NASHVILLE, Tenn. — Federal agents converged Saturday on the home of a possible person of interest in the explosion that rocked downtown Nashville as investigators scoured hundreds of tips and leads in the blast that damaged dozens of buildings on Christmas morning.

More than 24 hours after the explosion, a motive remained elusive as investigators worked round-the-clock to resolve unanswered questions about a recreational vehicle that blew up on a mostly deserted street on a sleepy holiday morning and was prefaced by a recorded warning advising those nearby to evacuate. The attack, which damaged an AT&T building, continued to wreak havoc Saturday on cellphone service and police and hospital communications in several Southern states.
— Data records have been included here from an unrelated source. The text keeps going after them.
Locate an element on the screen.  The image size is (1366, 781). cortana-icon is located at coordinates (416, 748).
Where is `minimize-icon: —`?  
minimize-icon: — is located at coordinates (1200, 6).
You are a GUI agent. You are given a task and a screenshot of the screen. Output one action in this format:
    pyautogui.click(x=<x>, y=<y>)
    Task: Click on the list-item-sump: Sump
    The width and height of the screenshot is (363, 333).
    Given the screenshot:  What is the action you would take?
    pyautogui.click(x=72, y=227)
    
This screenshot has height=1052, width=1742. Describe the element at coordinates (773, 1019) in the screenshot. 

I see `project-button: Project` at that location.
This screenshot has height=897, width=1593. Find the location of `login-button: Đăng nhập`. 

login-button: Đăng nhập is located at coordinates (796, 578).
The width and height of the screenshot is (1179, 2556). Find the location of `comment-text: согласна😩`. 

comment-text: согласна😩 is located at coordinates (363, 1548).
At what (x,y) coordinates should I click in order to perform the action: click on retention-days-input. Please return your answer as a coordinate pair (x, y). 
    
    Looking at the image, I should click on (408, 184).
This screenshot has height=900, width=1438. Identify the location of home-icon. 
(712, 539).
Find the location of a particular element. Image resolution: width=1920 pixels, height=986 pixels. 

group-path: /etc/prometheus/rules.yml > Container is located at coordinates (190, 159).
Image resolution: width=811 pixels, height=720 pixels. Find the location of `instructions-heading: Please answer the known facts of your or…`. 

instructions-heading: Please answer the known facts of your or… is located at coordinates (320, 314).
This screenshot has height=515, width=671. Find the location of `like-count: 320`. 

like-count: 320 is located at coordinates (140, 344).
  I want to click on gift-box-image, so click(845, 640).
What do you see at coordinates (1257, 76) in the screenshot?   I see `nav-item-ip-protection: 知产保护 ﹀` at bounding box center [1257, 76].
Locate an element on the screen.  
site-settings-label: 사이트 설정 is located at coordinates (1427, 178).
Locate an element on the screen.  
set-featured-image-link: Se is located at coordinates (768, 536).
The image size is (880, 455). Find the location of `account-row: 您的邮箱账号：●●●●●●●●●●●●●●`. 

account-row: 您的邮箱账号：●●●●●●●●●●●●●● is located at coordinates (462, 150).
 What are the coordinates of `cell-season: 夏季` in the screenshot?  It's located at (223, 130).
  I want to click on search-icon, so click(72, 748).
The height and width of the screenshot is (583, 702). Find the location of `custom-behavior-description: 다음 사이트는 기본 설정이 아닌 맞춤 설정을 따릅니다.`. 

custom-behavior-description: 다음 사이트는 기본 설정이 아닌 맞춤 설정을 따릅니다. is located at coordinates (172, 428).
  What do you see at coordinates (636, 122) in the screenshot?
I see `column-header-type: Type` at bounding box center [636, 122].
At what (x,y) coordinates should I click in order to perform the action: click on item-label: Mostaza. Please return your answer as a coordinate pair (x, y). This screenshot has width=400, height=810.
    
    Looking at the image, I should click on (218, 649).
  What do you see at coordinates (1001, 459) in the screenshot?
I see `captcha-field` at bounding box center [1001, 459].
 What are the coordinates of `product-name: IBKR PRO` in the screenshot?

Investigators from multiple federal and local law enforcement agencies were at a home in Antioch, in suburban Nashville, after receiving information relevant to the investigation, said FBI Special Agent Jason Pack. Another law enforcement official, who was not authorized to discuss an ongoing investigation and spoke to The Associated Press on condition of anonymity, said investigators regard a person associated with the property as a person of interest.

The Washington Post reported that one theory investigators are pursuing is that the person blew himself up in the RV, according to two people familiar with the matter, who cautioned that officials are still pursuing numerous leads and that no final conclusions have been reached.